When close to cheating...
No. I asked for actual criteria. The fact that nobody seems to be able to do it, including but certainly not limited to developers, speaks volumes. It's the loudest message in this thread.
If people really believed what they say about these tactics, if they were really, truly honest...they could cough up that criteria. Failing to do so...yet still asserting things are exploits or not while demonstrably showing one lacks any conception of consistent criteria to even define the term for themselves...is overt bias.
Well it´s easy to sit in the corner and reject all proposals
You're usually much better than this. This is a fallacy. I'm not "rejecting all proposals". FFS, I'm asking that you actually MAKE a proposal in the first place, that doesn't self-contradict.
It´s like asking, what colour is the sky... You can´t answer that definitively... Nor can you answer, what is darkness...
No. You can define a precise level of light that constitutes "darkness" that is non-zero in advance. So long as you have that define, you can then *consistently* evaluate whether a given amount of light is sufficient or insufficient to reach that definition. Someone else might define it differently, but no matter what they pick or you pick, you can still measure if it's at that threshold.
But what you, many other posters, and the development team is doing is changing the definition of "darkness" each time they measure the amount of light. That's the contrast between what I am asking, and what you are saying.

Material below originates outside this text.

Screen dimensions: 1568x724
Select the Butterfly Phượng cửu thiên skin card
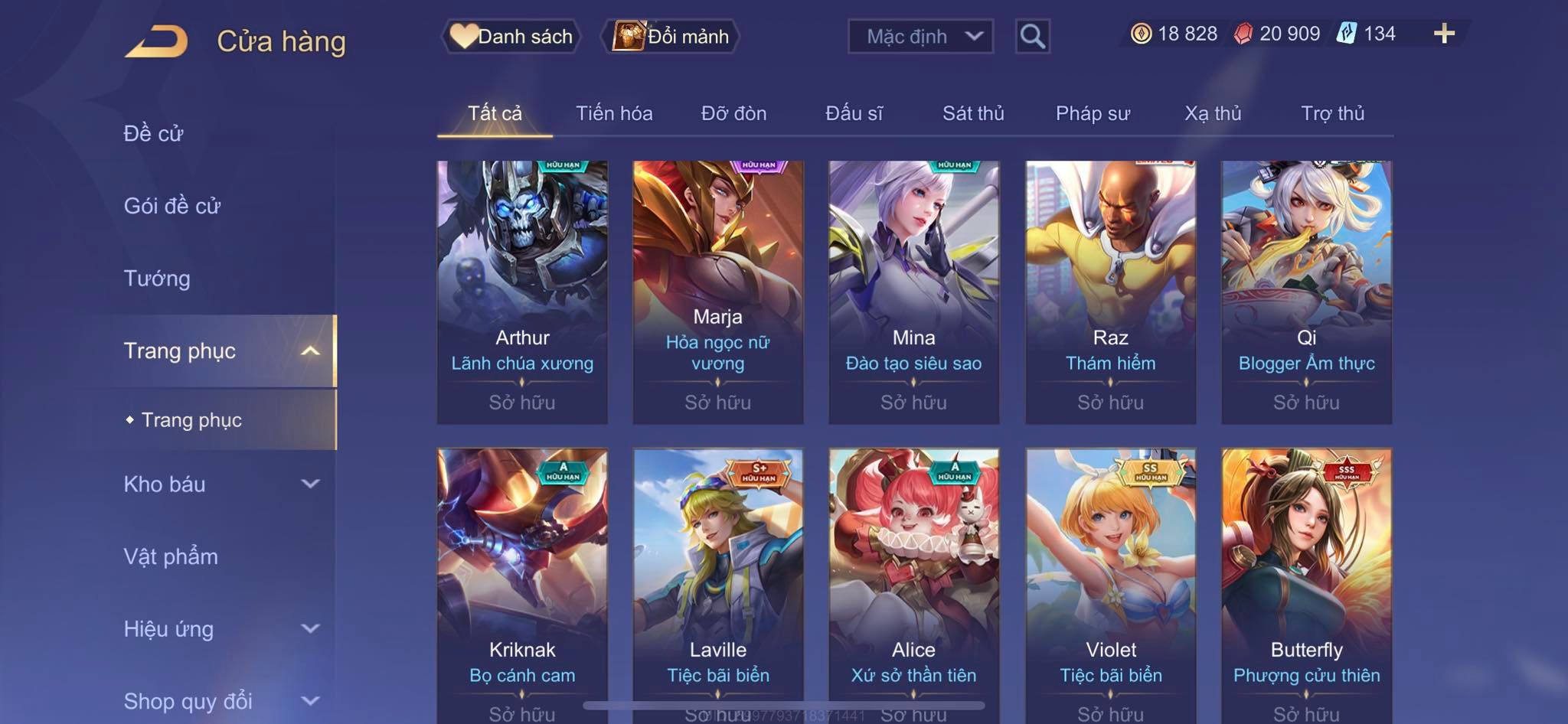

The problem is you assume that everything has a pre-defined purpose. You assume when the developers made the first version of EU4 they had a clear view of what the game should be. They didn't
Johan claimed his vision for the game didn't chance since EU 2 or something

.
But I'm not asking for that, I'm asking for the answer to "what makes us evaluate a change as required or good for the game". Sometimes, such as when a bug causes crashes that prevent players from playing it, it's pretty obvious. Being able to play the game is an easy criteria to set.
But it's not always so easy. The developers are human beings. Even if your goal changes, there should be some current picture of the goal, some criteria you can *measure* to determine if an action takes you towards that goal or away from it.
I agree that the current state of EU4 isn't particularly coherent. Many design decisions are weird. Forts are wonky. Idea groups are unbalanced. However, what's an exploit and what's not should be defined whimsically, by the developers.
No. That's how you get military access =/= military access. What *should* be done is that as the vision/game changes, you update the criteria. That prevents people from "filling in the bottom line" before going through the steps to see what the actual bottom line is.
forcing us to stick to a single definition is more stupid than letting the developers dictate.
What is stupid, is not defining the term at all and lying to yourself and others that it's happening. If the developers *actually* defined the term, ever, then they'd have the answer to this question:
"Under what conditions would you evaluate a tactic to be exploitative?"
As you say, the criteria for that can look different between patch 1.3 and patch 1.14. But if you don't have the criteria, if you can't answer that question, then the assertion that anything along the lines of a "definition of exploit" going on is a lie.
I generally agree with whatever TheMeInTeam says. However, he seems to have a particular hate for the word "exploit".
There is no difference between whimsically calling tactic x "exploit" and whimsically calling tactic x "stooge cheese", except that one carries the implication of something that didn't actually happen.